----- DATASET
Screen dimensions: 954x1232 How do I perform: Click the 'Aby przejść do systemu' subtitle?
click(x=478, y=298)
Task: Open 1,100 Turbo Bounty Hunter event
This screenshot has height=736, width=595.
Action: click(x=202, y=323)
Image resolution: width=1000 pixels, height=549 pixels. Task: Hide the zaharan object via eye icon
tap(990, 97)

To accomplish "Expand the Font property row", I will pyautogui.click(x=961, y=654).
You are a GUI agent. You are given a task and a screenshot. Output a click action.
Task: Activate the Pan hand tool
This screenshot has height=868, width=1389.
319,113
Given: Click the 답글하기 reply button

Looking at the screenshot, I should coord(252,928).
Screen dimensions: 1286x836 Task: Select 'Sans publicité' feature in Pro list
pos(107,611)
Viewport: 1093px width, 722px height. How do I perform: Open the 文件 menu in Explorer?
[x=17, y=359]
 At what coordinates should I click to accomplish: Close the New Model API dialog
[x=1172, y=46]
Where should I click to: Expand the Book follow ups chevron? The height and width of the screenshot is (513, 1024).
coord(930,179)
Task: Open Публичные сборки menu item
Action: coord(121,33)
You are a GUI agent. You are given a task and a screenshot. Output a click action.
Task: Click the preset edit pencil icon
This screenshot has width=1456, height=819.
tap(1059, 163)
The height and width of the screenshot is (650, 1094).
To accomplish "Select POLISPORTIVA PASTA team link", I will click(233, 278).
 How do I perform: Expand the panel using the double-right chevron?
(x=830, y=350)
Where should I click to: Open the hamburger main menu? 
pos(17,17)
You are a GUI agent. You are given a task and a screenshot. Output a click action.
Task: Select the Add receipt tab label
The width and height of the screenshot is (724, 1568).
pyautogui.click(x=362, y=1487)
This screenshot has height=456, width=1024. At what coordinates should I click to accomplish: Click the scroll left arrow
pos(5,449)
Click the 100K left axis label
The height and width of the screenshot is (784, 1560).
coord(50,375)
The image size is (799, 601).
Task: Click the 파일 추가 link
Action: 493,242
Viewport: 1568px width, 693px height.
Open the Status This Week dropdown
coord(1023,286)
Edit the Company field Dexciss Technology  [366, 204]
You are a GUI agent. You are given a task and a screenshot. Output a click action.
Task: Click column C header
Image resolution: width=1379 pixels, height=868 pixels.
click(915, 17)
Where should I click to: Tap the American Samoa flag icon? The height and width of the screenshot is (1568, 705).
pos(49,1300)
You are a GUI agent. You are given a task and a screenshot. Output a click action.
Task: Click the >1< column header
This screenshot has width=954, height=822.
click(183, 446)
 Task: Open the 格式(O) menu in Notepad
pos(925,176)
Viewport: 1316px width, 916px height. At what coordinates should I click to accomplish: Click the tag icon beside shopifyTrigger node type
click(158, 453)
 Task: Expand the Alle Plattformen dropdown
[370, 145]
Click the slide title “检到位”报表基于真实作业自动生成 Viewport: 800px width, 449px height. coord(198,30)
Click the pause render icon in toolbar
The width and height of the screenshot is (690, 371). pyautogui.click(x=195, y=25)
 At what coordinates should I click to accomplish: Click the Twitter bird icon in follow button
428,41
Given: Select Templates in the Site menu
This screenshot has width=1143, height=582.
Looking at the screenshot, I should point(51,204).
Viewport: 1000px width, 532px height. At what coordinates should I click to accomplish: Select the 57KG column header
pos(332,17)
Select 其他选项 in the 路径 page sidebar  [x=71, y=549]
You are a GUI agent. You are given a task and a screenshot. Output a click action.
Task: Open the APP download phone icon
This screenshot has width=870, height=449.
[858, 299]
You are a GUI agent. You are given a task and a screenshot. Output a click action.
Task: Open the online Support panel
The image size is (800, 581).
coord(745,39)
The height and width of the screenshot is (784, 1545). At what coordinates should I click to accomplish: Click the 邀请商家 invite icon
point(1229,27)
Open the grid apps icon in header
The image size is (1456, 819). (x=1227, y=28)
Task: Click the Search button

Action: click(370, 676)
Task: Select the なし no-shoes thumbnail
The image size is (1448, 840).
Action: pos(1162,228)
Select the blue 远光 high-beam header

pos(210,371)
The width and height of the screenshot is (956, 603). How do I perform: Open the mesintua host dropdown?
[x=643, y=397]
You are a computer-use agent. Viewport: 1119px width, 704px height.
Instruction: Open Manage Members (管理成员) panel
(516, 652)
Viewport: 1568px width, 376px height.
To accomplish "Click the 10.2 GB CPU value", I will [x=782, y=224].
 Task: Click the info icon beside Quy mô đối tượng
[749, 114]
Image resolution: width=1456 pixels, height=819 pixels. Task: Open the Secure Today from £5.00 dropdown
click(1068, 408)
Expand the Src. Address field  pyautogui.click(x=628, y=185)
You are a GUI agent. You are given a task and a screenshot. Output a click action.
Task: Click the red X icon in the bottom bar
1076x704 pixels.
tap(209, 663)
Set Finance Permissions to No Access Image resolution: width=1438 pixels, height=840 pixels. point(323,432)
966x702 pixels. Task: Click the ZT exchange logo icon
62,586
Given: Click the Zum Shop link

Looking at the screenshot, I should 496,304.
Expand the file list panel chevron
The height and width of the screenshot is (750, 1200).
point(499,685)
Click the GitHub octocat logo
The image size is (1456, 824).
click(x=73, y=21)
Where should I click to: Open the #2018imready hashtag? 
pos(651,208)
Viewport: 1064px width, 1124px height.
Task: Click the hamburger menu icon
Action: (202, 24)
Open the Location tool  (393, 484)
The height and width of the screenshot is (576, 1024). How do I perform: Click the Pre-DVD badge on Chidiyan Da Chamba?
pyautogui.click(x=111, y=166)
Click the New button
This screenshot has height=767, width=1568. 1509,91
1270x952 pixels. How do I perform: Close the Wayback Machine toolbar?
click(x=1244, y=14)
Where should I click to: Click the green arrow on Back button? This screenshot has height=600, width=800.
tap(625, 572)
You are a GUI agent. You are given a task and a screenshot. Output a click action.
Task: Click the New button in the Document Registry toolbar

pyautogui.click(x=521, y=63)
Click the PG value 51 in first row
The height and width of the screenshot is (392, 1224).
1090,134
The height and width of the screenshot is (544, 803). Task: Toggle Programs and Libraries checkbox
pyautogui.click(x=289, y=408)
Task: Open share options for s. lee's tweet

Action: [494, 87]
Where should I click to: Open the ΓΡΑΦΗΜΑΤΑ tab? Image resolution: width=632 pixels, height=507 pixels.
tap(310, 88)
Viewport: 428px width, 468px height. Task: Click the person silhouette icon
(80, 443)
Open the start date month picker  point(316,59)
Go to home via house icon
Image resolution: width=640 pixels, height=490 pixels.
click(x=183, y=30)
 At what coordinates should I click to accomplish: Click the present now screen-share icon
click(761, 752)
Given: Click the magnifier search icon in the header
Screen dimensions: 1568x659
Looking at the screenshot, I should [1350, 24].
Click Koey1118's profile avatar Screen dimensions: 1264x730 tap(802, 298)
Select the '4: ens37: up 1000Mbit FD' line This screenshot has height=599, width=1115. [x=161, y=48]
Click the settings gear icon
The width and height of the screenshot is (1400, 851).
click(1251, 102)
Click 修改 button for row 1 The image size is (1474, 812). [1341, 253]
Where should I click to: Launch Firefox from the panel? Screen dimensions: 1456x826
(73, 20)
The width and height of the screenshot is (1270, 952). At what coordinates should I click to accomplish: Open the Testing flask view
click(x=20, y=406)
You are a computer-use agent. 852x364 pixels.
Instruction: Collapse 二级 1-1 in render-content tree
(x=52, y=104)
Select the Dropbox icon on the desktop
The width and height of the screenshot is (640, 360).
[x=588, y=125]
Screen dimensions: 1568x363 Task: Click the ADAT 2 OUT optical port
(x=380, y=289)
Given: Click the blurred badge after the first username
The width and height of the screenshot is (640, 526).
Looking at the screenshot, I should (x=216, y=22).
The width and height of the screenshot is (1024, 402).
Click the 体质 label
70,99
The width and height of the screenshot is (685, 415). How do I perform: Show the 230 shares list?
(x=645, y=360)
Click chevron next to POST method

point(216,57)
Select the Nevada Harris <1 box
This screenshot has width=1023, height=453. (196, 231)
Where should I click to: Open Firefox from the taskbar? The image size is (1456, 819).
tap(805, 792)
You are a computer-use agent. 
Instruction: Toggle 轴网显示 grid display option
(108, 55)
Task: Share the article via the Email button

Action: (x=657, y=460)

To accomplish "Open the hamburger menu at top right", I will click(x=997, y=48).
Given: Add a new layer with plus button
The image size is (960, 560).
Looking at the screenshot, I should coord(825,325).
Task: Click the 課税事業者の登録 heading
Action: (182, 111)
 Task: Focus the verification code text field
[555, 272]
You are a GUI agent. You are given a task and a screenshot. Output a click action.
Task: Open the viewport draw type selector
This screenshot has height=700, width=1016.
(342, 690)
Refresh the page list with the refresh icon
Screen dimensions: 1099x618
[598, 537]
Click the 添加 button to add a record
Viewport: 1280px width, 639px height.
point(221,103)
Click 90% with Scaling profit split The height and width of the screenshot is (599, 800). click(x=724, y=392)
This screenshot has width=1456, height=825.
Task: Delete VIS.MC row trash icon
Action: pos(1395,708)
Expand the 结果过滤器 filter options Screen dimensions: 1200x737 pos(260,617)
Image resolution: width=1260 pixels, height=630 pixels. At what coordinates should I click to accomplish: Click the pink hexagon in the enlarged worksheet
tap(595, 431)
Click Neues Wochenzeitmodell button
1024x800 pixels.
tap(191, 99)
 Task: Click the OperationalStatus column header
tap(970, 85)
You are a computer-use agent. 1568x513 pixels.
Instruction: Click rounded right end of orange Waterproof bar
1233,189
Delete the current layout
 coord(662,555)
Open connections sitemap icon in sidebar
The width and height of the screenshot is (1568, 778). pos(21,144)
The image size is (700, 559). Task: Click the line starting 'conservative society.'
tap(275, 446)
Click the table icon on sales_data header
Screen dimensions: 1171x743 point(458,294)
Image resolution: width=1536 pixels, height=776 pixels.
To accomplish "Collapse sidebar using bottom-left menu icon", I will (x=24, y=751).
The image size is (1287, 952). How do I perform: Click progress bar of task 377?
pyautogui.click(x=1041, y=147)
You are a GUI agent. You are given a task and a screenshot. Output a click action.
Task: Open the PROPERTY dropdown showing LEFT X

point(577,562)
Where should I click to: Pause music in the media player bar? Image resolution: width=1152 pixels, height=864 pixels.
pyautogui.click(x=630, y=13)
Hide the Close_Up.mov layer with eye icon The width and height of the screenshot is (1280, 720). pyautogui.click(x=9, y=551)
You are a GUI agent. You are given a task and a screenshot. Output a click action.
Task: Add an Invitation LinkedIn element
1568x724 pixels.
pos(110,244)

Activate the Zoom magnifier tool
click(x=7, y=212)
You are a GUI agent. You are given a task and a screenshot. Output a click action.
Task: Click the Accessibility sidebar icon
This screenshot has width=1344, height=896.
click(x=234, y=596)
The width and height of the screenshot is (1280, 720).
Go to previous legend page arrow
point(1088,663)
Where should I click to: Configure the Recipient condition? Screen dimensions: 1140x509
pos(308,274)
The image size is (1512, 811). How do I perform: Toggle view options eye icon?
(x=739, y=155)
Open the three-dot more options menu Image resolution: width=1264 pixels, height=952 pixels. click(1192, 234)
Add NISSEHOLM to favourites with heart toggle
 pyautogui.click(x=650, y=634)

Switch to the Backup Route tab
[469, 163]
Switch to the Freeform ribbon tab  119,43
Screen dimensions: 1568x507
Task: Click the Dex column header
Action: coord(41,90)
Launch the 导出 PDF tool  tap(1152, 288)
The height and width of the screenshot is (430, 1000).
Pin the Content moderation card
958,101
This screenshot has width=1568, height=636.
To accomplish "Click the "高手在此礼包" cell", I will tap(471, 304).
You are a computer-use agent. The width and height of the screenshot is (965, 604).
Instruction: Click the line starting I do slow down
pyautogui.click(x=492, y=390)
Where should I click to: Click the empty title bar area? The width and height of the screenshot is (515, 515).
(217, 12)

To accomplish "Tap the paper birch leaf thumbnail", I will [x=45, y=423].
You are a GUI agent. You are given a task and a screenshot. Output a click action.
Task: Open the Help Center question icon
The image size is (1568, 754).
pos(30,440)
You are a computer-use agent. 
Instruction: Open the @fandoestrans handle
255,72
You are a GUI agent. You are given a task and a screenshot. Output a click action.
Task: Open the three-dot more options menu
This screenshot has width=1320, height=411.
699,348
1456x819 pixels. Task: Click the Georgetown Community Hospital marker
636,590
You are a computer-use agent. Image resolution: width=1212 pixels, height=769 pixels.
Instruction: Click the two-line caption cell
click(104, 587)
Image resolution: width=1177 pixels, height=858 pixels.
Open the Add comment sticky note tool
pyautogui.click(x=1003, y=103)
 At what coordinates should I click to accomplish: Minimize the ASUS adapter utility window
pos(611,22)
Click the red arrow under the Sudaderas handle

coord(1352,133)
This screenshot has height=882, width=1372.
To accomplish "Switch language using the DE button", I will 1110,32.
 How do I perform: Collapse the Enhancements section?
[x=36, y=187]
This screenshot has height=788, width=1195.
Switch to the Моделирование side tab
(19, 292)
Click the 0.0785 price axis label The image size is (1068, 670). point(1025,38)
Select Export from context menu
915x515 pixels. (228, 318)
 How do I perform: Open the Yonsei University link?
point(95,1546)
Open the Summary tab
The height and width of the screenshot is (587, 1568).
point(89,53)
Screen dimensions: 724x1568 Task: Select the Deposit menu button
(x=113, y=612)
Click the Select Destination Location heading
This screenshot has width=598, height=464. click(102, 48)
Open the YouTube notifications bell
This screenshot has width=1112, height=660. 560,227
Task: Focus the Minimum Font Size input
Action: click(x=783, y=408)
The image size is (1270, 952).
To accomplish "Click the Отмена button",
----------
Output, as a numbered list with blank lines omitted, the lines of the material above starting at the line containing "Select the Nevada Harris <1 box" and ending at the line containing "Action: (x=657, y=460)".

1. Select the Nevada Harris <1 box
2. This screenshot has width=1023, height=453. (196, 231)
3. Where should I click to: Open Firefox from the taskbar? The image size is (1456, 819).
4. tap(805, 792)
5. You are a computer-use agent. 
6. Instruction: Toggle 轴网显示 grid display option
7. (108, 55)
8. Task: Share the article via the Email button
9. Action: (x=657, y=460)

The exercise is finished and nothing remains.